GLP-1 receptor agonists (GLP-1 RAs) have become among the most prescribed drug classes in modern endocrinology, reshaping the management of type 2 diabetes through benefits extending beyond glycemic control, including cardiovascular risk reduction, renal protection, and weight loss.
However, GLP-1 RAs’ potential role in type 1 diabetes has remained largely uncharted. Despite the growing prevalence of obesity in the type 1 population, estimated at approximately 37% in recent data, GLP-1 RAs currently do not carry a US Food and Drug Administration approval for this indication, and type 1 diabetes was excluded from the pivotal trials underpinning their commercial approval.

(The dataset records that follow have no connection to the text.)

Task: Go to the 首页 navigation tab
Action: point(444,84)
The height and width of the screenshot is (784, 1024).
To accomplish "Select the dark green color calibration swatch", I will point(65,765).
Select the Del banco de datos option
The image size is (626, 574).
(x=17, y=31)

Chief among the concerns limiting off-label use has been the potential risk of diabetic ketoacidosis (DKA). In patients with type 1 diabetes, a population who depends entirely on exogenous insulin, there are concerns regarding the appetite-suppressing and gastric-slowing effects of GLP-1 RAs potentially prompting inappropriate reductions in insulin dosing and precipitating ketoacidosis. Pancreatitis has also been raised as a safety signal across the GLP-1 RA class.
However, without dedicated trial data in this population, clinicians prescribing these agents off-label have had little real-world evidence to guide risk counseling. New data presented at the American Association of Clinical Endocrinology (AACE) Annual Meeting 2026 begin to address that gap.
Justin Do, DO, an endocrinology fellow at Loma Linda University Medical Center, presented findings from a retrospective, cross-sectional analysis of 7377 adults with type 1 diabetes seen at a single academic center between July 2024 and July 2025. The primary outcome was hospital admission for DKA or pancreatitis based on ICD-10 coding.
Of the included patients, 255 were on a GLP-1 RA, either semaglutide (n = 167), tirzepatide (n = 60), dulaglutide (n = 19), or liraglutide (n = 9). Patients in the GLP-1 RA group were older on average (mean age 45 vs 37 years), had higher mean BMI (33.4 vs 26.6 kg/m²), and were predominantly female (65.2%).
Among GLP-1 RA users, there were 0 admissions for either DKA or pancreatitis during the study period. In the non-GLP-1 group, DKA admission rates were 0.39% and pancreatitis admissions were 0.55%, although investigators noted neither difference reached statistical significance (P = .62 and P = .64, respectively). Overall hospital admission rate was investigated as an exploratory finding of potential clinical relevance, which was significantly lower in GLP-1 RA users compared to non-users (7.45% vs 13.11%l χ²=6.52; P = .01).
However, investigators acknowledged meaningful limitations, including the retrospective, single-center design limiting generalizability and the relatively small GLP-1 RA cohort potentially being underpowered to detect rare events. Additionally, dosing and duration of GLP-1 RA therapy were not captured, and the study relied on ICD-10 coding rather than chart-confirmed diagnoses. Selection bias is also a concern, as patients prescribed GLP-1 RAs off-label may represent a more closely monitored or metabolically managed subset of the type 1 population.
“GLP-1 RA therapy may offer meaningful clinical benefit in adults with type 1 diabetes,” Do and colleagues wrote. “However, further studies are warranted in this population.”
References
Resnick O, Bril F, Beauchamp G. Glucagon-like peptide-1 receptor agonists and type 1 diabetes: a potential game changer?. Front Endocrinol (Lausanne). 2025;15:1520313. Published 2025 Jan 21. doi:10.3389/fendo.2024.1520313
Do J, Seidel V, Hassan B. Diabetic Ketoacidosis and Safety Outcomes with GLP-1 Agonists in Type 1 Diabetes Mellitus. Presented at the American Association of Clinical Endocrinology (AACE) Annual Meeting 2026 in Las Vegas, Nevada, April 22-24, 2026.